While considering issues of ethics and conduct, it is important to know if any ethical or conduct frameworks apply to the organisation or worker and if so, what does this mean? Also, are those frameworks mandatory or optional, enforceable or unenforceable? It is also important to know whether the details of such frameworks are written to a minimum, basic or comprehensive standard.

If there are no relevant ethical or conduct frameworks, what does this mean for the workers and for the organisation. This will vary in each case.

Many community workers work under prescribed ethical and conduct standards. These standards, however described, should be observed and followed by community workers at all times. Standards are set out in a number of different ways:

codes of ethics
codes of conduct
legislative standards
contractual or service standards
service or client charters.

To complicate matters, participation within ethical and conduct frameworks may or may not be mandatory and the standards may or may not be enforceable.

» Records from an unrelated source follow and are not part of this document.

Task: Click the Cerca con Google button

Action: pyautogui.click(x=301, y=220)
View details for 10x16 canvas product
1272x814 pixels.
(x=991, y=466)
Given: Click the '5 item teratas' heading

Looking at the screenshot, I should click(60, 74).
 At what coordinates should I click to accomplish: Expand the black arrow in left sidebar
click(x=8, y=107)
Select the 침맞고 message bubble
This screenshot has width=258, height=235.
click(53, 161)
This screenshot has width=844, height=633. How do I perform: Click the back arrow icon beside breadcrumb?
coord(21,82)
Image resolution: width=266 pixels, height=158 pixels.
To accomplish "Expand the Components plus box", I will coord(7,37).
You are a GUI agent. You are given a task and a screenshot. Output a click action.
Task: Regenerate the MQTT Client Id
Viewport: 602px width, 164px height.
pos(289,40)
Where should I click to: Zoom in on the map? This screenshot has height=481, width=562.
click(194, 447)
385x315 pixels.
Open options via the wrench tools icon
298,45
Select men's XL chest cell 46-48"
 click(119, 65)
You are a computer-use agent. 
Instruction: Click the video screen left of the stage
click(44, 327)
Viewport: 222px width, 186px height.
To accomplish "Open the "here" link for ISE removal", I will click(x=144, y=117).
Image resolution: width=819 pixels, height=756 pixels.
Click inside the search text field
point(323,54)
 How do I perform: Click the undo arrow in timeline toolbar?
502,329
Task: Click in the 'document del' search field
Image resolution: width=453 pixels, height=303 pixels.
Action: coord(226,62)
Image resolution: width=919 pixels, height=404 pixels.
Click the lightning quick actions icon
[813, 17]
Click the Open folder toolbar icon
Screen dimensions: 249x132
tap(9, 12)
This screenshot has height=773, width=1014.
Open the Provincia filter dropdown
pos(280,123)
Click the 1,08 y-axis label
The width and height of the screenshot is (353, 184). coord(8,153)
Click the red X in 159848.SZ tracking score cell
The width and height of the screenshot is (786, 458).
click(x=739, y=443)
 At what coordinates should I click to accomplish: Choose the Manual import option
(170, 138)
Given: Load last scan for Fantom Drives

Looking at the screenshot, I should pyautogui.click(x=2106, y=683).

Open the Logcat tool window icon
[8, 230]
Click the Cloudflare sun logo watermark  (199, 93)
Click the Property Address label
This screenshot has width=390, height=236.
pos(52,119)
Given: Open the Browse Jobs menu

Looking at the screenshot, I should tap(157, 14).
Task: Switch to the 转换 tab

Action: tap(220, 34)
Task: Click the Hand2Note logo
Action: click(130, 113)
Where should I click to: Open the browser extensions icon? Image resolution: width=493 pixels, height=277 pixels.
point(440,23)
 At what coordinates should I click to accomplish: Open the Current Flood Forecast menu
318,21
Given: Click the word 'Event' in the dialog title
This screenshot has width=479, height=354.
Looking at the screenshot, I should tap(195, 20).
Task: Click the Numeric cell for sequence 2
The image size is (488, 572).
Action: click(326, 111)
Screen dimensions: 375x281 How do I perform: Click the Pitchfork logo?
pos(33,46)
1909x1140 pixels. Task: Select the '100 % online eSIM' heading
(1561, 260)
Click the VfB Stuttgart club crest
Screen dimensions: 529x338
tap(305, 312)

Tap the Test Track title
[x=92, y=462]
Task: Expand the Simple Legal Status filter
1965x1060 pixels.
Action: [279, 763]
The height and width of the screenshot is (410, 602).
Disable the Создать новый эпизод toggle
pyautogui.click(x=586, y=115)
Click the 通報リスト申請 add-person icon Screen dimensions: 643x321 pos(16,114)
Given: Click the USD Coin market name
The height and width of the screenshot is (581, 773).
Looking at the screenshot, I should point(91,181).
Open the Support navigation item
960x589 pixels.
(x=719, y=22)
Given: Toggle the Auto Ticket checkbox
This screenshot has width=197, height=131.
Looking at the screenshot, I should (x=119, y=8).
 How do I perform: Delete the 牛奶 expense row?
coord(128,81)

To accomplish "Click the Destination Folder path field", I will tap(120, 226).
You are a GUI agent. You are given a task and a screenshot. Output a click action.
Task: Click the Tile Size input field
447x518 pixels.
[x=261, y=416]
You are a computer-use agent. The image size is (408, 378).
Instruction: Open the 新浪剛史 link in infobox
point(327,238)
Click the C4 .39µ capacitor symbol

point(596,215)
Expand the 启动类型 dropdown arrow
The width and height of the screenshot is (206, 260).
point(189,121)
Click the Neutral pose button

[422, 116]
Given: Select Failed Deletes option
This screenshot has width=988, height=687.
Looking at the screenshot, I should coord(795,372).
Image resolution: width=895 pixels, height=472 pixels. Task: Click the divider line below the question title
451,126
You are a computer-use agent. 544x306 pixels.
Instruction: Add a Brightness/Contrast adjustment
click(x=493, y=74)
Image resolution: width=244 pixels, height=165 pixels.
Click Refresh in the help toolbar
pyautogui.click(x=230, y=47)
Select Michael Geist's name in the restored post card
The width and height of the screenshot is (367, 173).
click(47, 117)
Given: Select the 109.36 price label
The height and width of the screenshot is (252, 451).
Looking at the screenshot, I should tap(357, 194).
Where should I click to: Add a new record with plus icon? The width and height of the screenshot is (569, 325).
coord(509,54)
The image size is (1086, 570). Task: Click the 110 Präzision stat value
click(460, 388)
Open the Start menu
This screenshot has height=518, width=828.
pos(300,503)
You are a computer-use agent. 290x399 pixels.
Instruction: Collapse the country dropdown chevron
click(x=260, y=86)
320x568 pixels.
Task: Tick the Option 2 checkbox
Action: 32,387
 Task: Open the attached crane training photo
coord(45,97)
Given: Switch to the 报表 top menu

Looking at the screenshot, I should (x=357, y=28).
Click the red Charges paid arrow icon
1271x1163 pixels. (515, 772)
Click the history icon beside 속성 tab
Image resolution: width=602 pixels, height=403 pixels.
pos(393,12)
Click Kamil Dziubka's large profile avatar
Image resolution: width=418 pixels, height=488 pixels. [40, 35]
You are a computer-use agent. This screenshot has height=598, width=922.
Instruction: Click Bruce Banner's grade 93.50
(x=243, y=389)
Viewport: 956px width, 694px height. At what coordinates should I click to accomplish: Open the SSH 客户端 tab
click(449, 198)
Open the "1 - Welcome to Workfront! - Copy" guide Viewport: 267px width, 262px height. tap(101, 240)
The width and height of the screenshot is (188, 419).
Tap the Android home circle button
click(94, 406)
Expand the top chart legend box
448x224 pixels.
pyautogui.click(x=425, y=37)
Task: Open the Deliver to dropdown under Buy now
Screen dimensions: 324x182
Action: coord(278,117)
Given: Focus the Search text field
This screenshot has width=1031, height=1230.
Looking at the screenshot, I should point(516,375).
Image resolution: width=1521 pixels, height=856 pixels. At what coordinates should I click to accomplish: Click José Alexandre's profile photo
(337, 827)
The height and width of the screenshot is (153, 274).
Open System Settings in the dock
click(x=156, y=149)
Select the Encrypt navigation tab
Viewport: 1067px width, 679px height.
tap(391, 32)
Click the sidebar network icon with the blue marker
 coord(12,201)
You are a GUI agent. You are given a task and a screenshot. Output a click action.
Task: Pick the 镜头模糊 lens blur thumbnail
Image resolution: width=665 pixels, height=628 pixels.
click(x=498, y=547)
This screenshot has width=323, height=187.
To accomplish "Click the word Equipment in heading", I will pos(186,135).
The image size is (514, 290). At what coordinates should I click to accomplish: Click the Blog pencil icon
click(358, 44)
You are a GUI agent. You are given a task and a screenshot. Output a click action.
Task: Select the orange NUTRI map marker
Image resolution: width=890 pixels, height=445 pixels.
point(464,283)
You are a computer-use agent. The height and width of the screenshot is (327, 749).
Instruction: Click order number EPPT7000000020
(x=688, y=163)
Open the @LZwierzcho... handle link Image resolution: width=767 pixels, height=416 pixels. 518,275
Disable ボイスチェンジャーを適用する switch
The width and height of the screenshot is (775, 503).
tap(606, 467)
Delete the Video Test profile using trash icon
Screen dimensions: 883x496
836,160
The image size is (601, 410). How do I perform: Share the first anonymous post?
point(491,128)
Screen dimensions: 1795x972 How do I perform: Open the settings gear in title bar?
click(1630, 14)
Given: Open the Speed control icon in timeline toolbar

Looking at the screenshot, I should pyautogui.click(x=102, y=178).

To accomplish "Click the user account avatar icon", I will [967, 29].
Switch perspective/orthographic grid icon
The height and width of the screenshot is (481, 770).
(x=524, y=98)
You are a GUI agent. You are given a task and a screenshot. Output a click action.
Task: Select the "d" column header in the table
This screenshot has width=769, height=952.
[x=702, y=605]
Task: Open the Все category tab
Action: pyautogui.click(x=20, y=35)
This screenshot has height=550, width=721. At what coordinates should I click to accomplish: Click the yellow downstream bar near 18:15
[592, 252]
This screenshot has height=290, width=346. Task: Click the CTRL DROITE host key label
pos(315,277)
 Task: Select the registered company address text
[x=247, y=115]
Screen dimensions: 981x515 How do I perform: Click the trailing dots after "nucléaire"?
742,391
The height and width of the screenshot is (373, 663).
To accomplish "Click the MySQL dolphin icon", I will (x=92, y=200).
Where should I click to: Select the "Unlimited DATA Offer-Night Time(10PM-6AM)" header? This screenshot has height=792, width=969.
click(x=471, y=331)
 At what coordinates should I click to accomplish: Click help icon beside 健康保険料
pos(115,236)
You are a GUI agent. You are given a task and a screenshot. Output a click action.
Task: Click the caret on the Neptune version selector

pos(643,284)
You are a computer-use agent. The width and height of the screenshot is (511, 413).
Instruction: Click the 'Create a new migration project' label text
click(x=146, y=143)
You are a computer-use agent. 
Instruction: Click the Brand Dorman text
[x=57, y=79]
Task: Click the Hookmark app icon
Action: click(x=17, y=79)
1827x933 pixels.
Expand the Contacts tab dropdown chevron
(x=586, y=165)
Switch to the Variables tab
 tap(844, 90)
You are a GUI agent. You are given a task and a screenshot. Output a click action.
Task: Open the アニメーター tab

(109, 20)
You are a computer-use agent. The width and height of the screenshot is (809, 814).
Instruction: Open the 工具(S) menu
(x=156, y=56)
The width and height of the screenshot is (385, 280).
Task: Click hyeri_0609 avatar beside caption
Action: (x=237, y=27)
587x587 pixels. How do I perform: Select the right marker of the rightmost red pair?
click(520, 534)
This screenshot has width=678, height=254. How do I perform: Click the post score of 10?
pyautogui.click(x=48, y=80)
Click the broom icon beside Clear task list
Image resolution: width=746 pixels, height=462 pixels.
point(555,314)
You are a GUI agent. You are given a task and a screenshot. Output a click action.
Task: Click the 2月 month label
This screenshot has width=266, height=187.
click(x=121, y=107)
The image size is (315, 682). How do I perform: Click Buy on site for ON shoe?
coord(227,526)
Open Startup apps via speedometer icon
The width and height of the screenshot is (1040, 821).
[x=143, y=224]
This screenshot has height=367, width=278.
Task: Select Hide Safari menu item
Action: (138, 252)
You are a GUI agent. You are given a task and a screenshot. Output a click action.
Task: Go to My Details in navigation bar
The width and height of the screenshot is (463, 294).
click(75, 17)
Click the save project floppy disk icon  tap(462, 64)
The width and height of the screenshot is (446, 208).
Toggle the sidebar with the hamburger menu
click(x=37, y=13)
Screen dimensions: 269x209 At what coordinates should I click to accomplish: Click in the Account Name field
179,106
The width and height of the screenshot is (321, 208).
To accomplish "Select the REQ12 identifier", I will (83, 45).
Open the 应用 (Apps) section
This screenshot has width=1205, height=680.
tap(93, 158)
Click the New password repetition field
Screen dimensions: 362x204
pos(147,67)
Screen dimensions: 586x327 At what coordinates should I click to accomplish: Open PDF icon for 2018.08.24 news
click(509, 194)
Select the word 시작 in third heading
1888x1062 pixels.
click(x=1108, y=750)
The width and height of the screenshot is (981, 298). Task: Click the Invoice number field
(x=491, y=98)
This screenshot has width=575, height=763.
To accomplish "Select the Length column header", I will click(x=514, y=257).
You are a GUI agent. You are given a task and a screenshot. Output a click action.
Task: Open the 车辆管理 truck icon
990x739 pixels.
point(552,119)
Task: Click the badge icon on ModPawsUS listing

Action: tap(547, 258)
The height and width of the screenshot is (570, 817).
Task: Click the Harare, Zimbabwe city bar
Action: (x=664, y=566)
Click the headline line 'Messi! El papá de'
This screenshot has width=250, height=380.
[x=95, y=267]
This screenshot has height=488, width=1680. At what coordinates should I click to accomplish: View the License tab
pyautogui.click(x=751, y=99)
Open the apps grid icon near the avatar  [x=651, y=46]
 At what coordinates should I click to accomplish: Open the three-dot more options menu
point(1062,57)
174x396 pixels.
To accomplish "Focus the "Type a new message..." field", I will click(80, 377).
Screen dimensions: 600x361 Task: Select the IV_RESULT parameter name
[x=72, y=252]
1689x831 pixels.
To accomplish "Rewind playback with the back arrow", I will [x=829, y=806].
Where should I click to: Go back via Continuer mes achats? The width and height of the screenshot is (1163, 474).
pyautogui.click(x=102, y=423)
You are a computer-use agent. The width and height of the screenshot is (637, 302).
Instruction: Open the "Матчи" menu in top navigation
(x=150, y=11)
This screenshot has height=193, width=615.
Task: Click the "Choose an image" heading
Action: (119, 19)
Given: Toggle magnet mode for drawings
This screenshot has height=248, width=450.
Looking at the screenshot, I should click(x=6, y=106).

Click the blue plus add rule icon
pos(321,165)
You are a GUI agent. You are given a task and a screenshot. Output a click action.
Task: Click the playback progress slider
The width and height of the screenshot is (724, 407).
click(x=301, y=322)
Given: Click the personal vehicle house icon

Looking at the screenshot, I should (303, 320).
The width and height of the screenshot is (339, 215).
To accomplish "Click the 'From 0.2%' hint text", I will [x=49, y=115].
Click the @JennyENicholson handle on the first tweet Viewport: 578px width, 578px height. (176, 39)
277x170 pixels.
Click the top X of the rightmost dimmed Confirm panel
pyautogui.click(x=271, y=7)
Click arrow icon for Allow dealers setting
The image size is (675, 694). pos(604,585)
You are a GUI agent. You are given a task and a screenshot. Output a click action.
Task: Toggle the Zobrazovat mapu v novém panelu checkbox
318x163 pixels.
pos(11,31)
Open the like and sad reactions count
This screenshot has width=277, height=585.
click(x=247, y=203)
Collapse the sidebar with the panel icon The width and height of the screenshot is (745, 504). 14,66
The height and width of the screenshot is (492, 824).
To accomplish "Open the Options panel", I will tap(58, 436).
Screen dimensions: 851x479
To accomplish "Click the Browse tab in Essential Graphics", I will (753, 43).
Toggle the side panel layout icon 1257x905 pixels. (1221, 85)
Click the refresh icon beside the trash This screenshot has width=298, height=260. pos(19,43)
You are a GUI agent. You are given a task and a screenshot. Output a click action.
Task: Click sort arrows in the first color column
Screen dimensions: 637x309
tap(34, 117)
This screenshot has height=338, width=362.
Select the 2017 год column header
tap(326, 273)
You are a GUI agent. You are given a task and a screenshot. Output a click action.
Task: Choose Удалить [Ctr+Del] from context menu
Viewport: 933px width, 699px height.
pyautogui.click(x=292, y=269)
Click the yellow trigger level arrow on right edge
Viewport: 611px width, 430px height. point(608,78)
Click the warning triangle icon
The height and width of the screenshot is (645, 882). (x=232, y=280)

In recent times, documents such as service charters or client charters have tended to reflect the concept of mutual standards to be observed by worker and client. Many Government agencies have service charters that reflect the “rights” and “responsibilities” of their clients.
Though ethical and conduct rules do not change regularly, they are not static. It is important to keep up to date by:

maintaining membership of associations
continuing professional development
subscribing to professional journals etc

When reviewing ethics and conduct issues within your organisation, ask yourselves:

Do we know what ethical or conduct frameworks apply?
Do we keep up to date?
What policies and procedures are in place to ensure currency of knowledge?
Are those policies monitored?
Are there any other standards that need to be met?